In connection with such registration statement, we have examined such
records and documents and such questions of law as we have deemed appropriate
for purposes of this opinion. On the basis of such examination, we advise you
that in our opinion the Shares have been duly and validly authorized and, when
issued in accordance with the terms of the Plan, will be validly issued, fully
paid and non-assessable.
We hereby consent to the filing of this opinion as an exhibit to the
foregoing registration statement.
Very truly yours,
/s/ Haythe & Curley
<PAGE>
EXHIBIT 23(i)
CONSENT OF INDEPENDENT CERTIFIED PUBLIC ACCOUNTANTS
We hereby consent to the incorporation by reference in this
Registration Statement on Form S-8 of Talk Visual Corporation of our report
dated March 29, 1999 appearing in Talk Visual Corporation's Joint Proxy
Statement/Prospectus/Notification of Merger dated May 28, 1999.

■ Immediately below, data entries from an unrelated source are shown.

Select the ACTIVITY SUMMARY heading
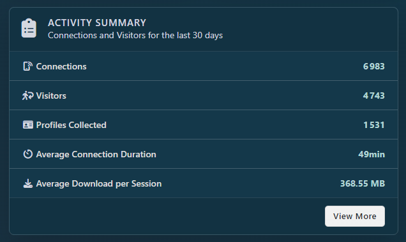Image resolution: width=406 pixels, height=242 pixels. pyautogui.click(x=97, y=23)
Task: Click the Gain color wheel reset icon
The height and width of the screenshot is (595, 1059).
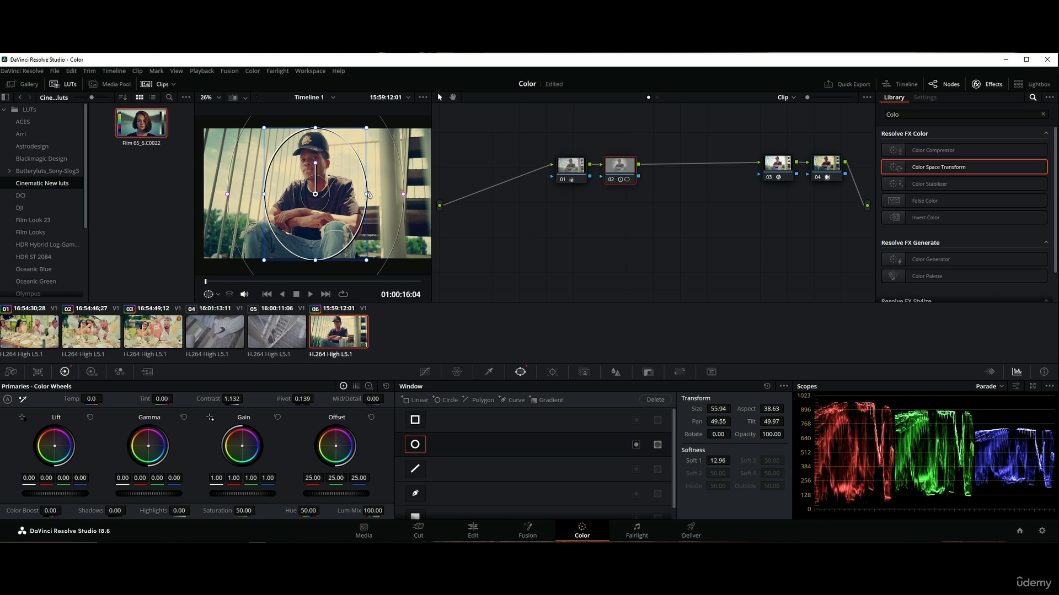Action: [x=277, y=417]
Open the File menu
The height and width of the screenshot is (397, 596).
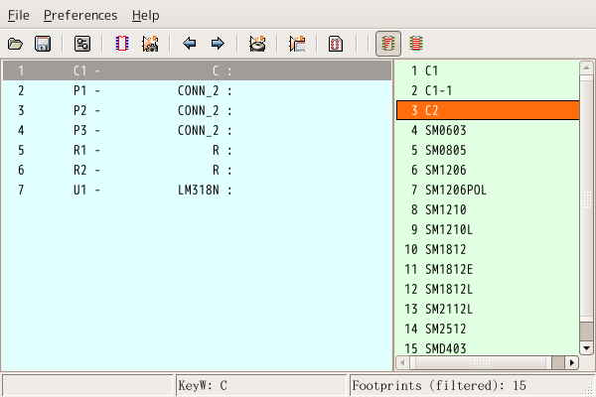pos(19,16)
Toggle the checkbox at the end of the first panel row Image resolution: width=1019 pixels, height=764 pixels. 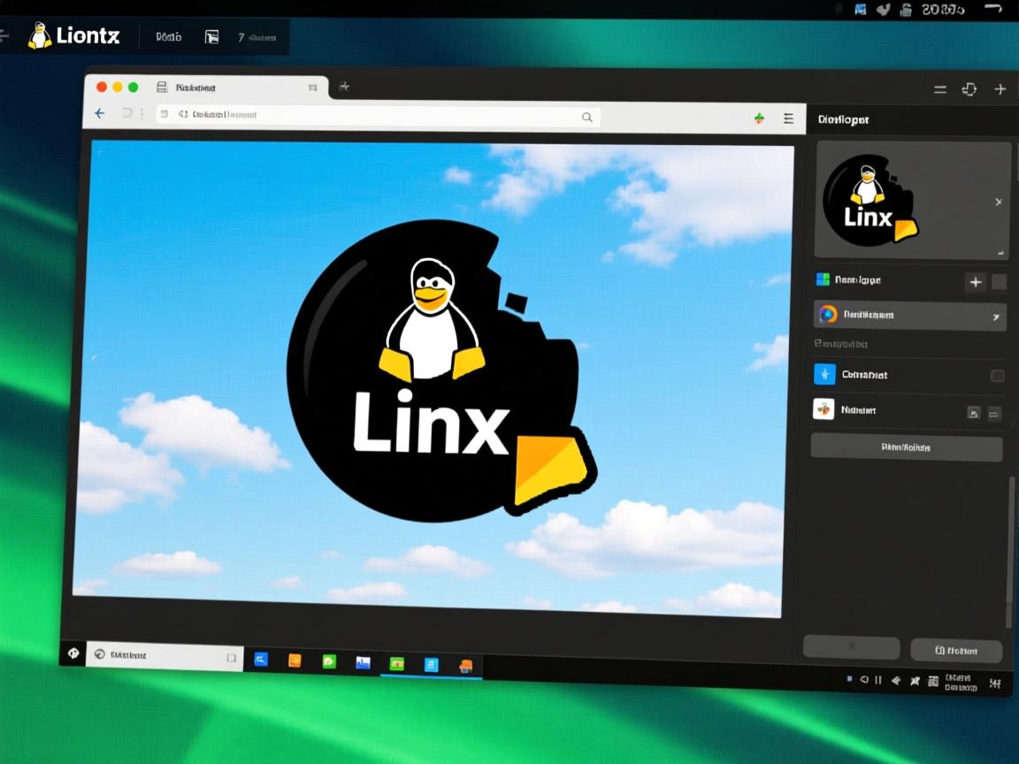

MAYER RISPLER & COMPANY, P.C.
Brooklyn, New York
June 4, 1999
<PAGE>
EXHIBIT 23(ii)
CONSENT OF INDEPENDENT CERTIFIED PUBLIC ACCOUNTANTS
We hereby consent to the incorporation by reference in this
Registration Statement on Form S-8 of our report dated March 12, 1998, with
respect to the financial statements for the years ended December 31, 1996 and
1997 of Talk Visual Corporation included in the Annual Report on Form 10-KSB for
the year ended December 31, 1998 and appearing in Talk Visual Corporation's
Joint Proxy Statement/Prospectus /Notification of Merger dated May 28, 1999.
BDO SEIDMAN, LLP
Los Angeles, California
June 4, 1999
<PAGE>
EXHIBIT 23(iii)
CONSENT OF COUNSEL
The consent of Haythe & Curley is contained in their opinion filed as
Exhibit 5 to this Registration Statement.